KPOP was last seen in New York five years ago in an immersive production by Ars Nova, Ma-Yi Theater Company, and Woodshed Collective. In that version, audiences were divided into small groups as if part of a focus group and escorted from room to room as they watched the performers endure brutal rehearsals, bicker amongst themselves, and, ultimately, put on a stunning show. Most of the soapy plot points, as well as the message that K-pop performers are machines built through inhuman training and rigorous discipline, remain. And rather than choreographing the audience through the various spaces, Gabriel Hainer Evansohn's sliding, sinking, and elevating set pieces, Peter Nigrini's evocative projections, and Jiyoun Chang's dazzling (and sometimes blinding) lighting move the action and the sedentary spectators swiftly from place to place.

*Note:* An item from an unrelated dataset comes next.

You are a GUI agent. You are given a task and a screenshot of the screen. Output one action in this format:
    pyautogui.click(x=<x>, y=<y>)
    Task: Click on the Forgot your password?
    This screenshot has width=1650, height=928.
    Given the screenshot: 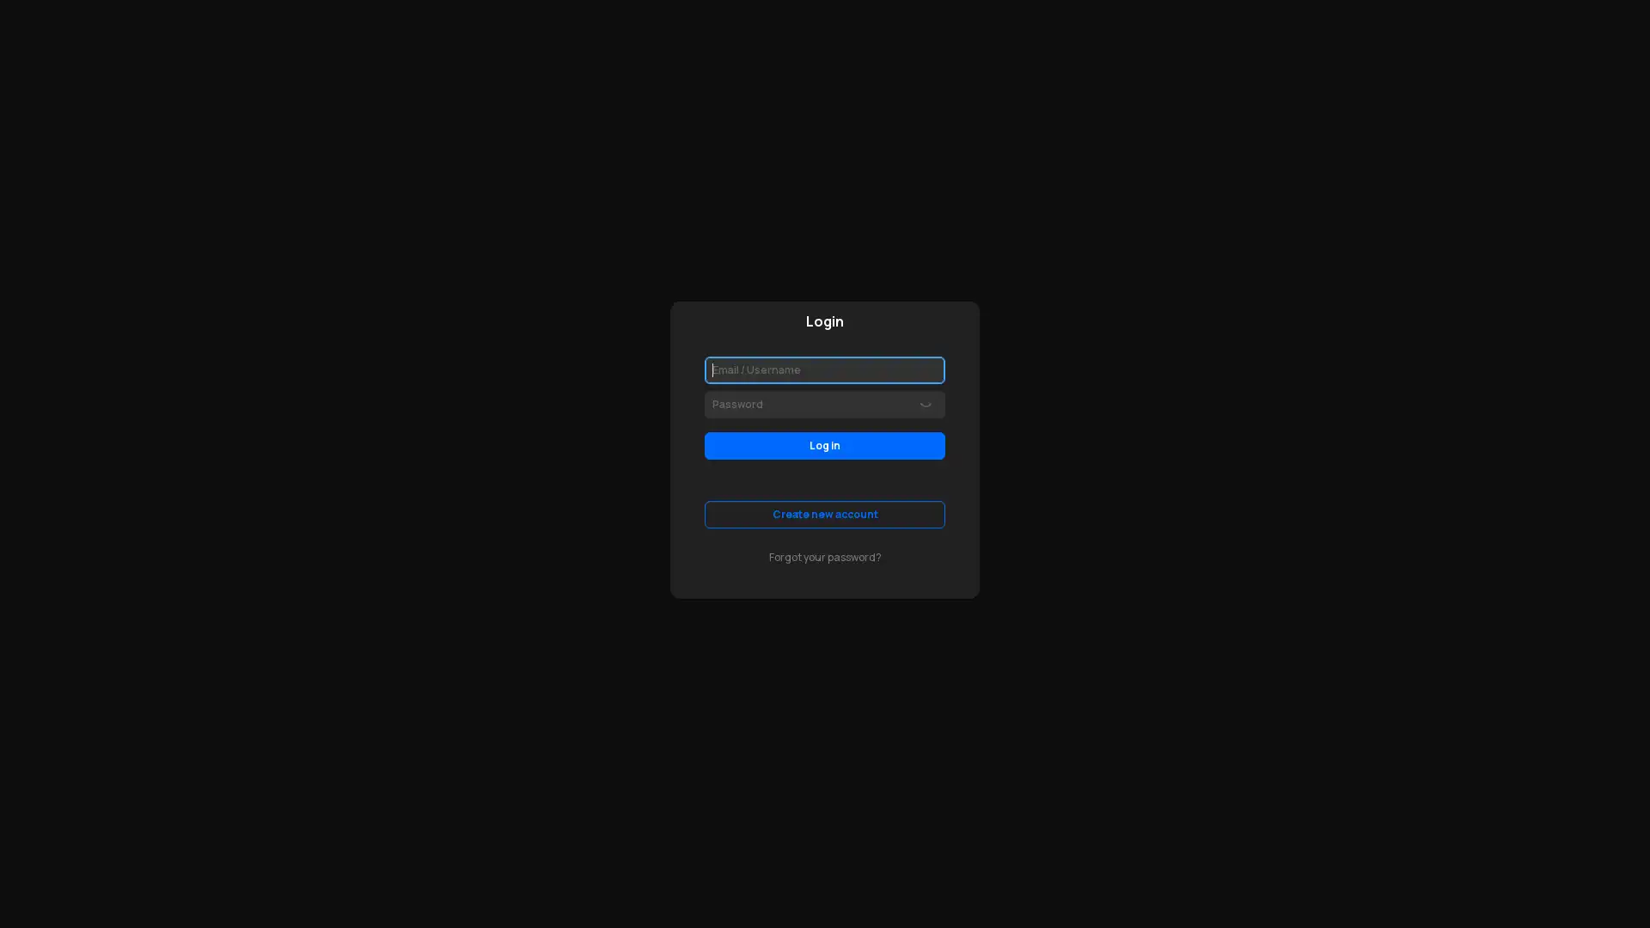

Under Teddy Bergman's direction, the show is in constant motion and the performers make use of the entire theatre, but the book scenes are flat and uninvolving. The characters are show-biz archetypes, albeit placed in a milieu in which most Broadway regulars (or at least this one) are unfamiliar.

For this reason–and I can't believe I am writing this–I would have preferred a K-pop revue without the strained narratives. In the concert numbers, the performers are electrifying, and they elicit earned shrieks, squeals, and thunderous applause from the notably young and Asian audience members. Helen Park's and Max Vernon's songs are silly confections that thankfully are accompanied by loud electronic music, so you don't end up with an ear worm consisting of a lyric like, "This is my Korea/ This is my story-a/ A new category-a/ To make you dance and clap your hands."

Wearing Clint Ramos and Sophia Choi's appropriately gaudy, garish, and fabulous costumes, which include glittering bodysuits, playful dominatrix attire, faux military uniforms, MwE, RTMIS, and F8 put on a sensational show, particularly in the 15-minute finale. Jennifer Weber's thrilling choreography incorporates all the shakes, pops and thrusts one associates with the genre.

KPOP will not go down in the Broadway annals as a groundbreaking, or even a very good, musical. But when the company sings the final song, "Blast Off," you may realize that you're having too much fun to notice–or care.